Accessibility testing evolved from a compliance exercise to a core component of user experience strategy. At some point, organizations began to understand that accessibility wasn’t just about avoiding lawsuits—it was about expanding market reach, improving usability for all customers, and fulfilling corporate social responsibility. But how did that happen? Let’s take a short view back to the past (and then, move to digital accessibility as we know it today).
Accessibility Testing and the Journey Toward Digital Inclusion
The Evolution of Digital Accessibility
In the early days of the Internet—when we used to write it with a capital letter—accessibility was rarely a consideration. Websites were built to manifest online presence and demonstrate the tech advancement. As time passed, brands started paying more attention to functionality and convenience. Next, visual appeal became the primary focus. And in most cases, users with disabilities weren’t taken into account.
It all started to change when the first iteration of the Web Content Accessibility Guidelines (WCAG 1.0) emerged in 1999. Yet, its implementation remained sporadic and superficial for many years. Accessibility remained an afterthought for the majority—a box to check just before launch or, more commonly, after receiving complaints.
The landscape began to shift in the mid-2000s. Legal actions against major corporations highlighted the importance of digital accessibility. Landmark cases against Target (2006) and Netflix (2012) set precedents that would reshape how businesses approached their digital properties. And even after that, software accessibility testing remained largely reactive rather than proactive.

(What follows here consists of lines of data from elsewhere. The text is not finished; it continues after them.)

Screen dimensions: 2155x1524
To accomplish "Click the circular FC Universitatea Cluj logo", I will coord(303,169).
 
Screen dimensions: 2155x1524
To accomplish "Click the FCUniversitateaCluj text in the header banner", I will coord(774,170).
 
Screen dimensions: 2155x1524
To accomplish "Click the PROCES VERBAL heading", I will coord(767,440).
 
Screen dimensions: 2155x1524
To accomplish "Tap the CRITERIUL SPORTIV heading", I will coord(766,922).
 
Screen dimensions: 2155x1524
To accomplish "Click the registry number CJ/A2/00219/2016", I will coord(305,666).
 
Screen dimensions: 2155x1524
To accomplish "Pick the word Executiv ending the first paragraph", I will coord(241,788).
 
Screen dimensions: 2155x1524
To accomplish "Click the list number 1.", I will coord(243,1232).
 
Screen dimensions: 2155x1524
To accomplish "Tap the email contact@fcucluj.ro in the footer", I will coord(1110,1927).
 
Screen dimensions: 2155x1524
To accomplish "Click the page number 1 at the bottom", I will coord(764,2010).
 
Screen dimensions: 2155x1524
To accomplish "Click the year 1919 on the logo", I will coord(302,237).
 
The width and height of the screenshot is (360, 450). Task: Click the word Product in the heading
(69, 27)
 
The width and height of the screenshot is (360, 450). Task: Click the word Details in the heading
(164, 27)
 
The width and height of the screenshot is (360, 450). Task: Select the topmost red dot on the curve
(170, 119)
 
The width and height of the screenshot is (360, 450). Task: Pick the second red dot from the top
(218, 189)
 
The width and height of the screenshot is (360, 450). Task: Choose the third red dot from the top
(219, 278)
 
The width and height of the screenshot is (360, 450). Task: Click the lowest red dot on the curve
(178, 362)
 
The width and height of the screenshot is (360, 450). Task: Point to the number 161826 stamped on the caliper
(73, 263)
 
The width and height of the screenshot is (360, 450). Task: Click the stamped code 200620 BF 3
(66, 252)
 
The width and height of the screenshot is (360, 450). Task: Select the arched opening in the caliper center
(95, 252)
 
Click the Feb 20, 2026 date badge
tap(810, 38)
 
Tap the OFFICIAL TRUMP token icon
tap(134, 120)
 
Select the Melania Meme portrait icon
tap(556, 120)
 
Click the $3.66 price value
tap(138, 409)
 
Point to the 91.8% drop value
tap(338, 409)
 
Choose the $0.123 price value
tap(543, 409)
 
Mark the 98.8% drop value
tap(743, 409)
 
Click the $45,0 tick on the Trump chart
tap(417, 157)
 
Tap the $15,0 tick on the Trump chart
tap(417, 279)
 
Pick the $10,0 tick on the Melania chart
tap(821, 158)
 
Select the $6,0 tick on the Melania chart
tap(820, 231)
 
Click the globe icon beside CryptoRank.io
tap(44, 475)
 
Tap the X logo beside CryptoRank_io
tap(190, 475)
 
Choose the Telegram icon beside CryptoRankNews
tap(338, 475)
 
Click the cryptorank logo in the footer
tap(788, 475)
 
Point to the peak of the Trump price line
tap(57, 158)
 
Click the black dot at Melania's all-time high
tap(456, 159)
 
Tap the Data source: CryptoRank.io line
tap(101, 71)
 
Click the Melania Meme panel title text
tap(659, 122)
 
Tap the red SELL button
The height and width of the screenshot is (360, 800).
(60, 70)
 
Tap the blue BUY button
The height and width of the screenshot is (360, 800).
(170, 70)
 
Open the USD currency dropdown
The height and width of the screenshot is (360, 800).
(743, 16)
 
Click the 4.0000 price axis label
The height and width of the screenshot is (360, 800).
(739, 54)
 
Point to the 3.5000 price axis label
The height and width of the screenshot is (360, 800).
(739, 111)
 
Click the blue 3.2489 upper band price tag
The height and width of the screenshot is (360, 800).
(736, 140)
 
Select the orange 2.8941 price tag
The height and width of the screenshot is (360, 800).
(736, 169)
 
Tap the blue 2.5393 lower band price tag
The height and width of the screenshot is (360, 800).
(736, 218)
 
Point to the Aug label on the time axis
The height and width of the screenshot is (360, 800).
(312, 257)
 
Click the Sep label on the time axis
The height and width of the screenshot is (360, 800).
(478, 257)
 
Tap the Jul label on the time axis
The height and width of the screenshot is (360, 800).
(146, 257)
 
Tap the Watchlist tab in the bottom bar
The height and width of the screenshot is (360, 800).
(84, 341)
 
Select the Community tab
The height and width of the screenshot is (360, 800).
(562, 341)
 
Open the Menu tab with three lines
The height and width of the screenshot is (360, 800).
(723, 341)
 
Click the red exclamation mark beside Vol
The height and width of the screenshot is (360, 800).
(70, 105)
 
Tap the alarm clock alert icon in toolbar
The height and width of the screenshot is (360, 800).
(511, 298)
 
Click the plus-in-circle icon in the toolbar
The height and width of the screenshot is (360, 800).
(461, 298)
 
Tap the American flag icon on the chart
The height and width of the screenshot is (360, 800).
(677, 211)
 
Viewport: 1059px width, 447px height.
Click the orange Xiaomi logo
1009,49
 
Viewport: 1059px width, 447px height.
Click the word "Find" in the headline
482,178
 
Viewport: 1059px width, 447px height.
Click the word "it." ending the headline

By 2010, mobile devices had dramatically altered the way we use software. Suddenly, developers needed to ensure applications worked across multiple screen sizes, input methods, and contexts. A smartphone becoming a gadget for everyday use created an opening for accessibility considerations.
It turned out that the principles of responsive design often aligned with the best practices of software accessibility. Teams began recognizing the parallels between designing for different devices and designing for different abilities. Though empathy and responsibility weren’t the primary factors shaping and enabling digital accessibility, they played an important role in establishing the right regulations.
We saw WCAG evolve through multiple iterations, with WCAG 2.0 becoming an ISO standard in 2012, followed by WCAG 2.1 in 2018. The UK, EU, USA, and a bunch of other countries and regions declared compliance with the set accessibility standards mandatory for all digital products and services. All existing websites and apps were given a few years to fully adapt their design and functionality.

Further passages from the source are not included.